╔══

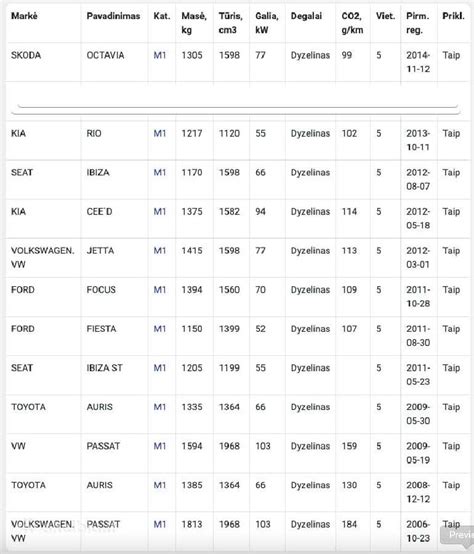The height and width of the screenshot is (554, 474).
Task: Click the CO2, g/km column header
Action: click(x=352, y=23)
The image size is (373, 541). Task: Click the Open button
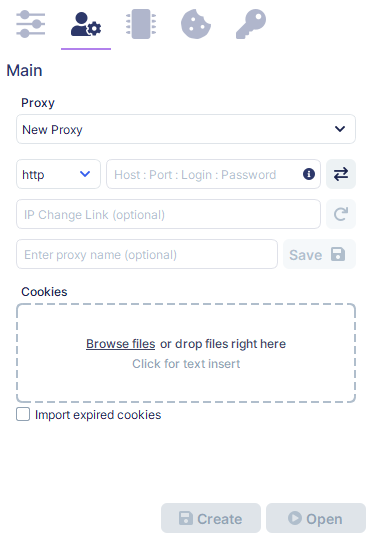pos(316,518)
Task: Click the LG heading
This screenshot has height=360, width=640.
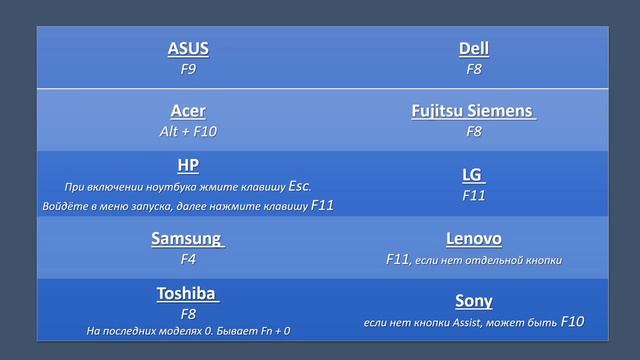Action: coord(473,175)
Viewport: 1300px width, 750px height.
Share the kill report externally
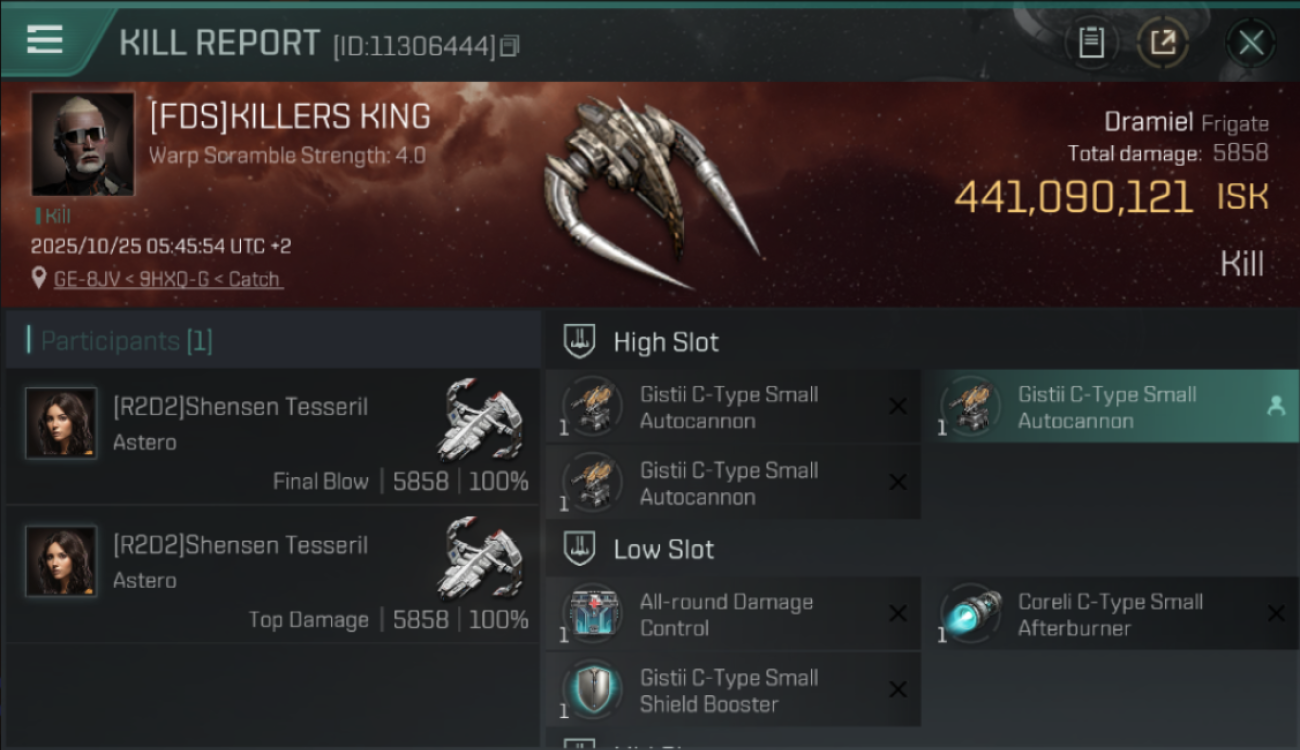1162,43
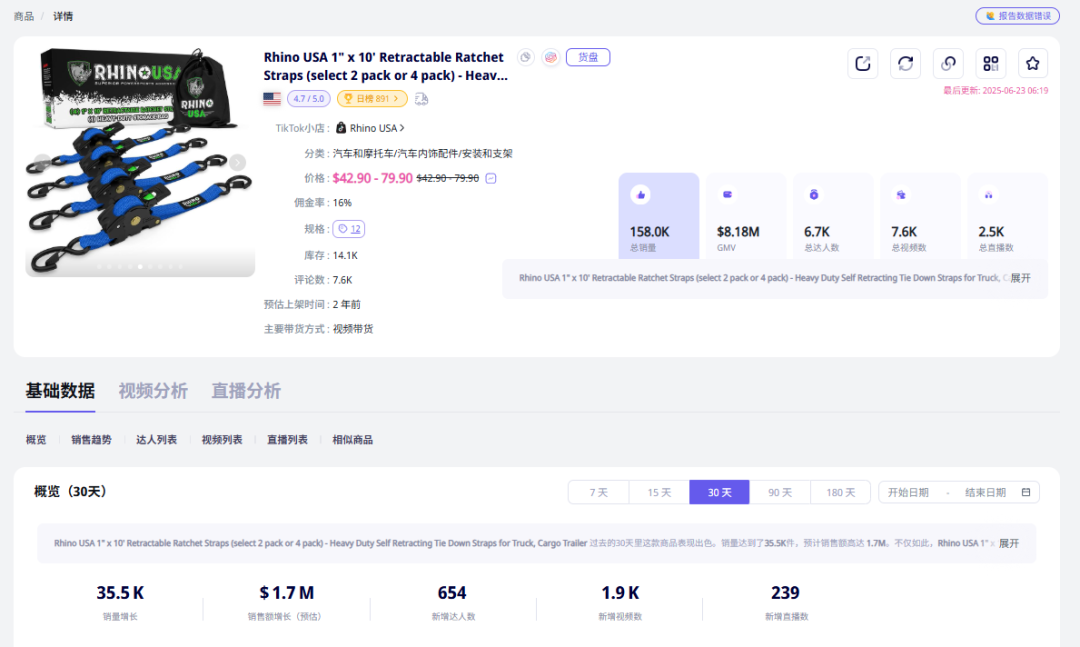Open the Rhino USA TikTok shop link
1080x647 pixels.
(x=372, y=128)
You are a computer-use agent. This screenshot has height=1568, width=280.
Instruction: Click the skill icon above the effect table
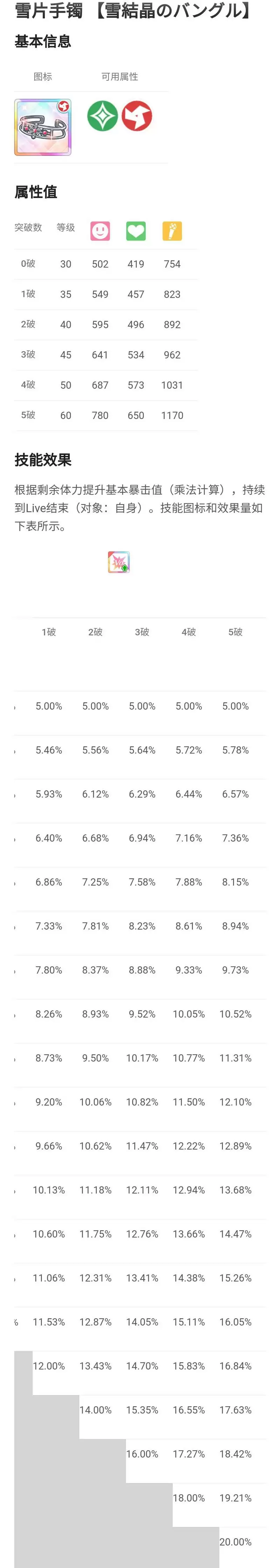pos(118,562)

╚══

• PROBLEM STATEMENT: Where the line with "The image size" appears in the entries above, begin there and restate every line to the end word for word, minus the pictures.

• RESPONSE AREA:
The image size is (373, 541). Task: Click the Open button
pos(316,518)
Task: Click the LG heading
This screenshot has height=360, width=640.
Action: coord(473,175)
Viewport: 1300px width, 750px height.
Share the kill report externally
1162,43
Open the Rhino USA TikTok shop link
1080x647 pixels.
(x=372, y=128)
You are a computer-use agent. This screenshot has height=1568, width=280.
Instruction: Click the skill icon above the effect table
pos(118,562)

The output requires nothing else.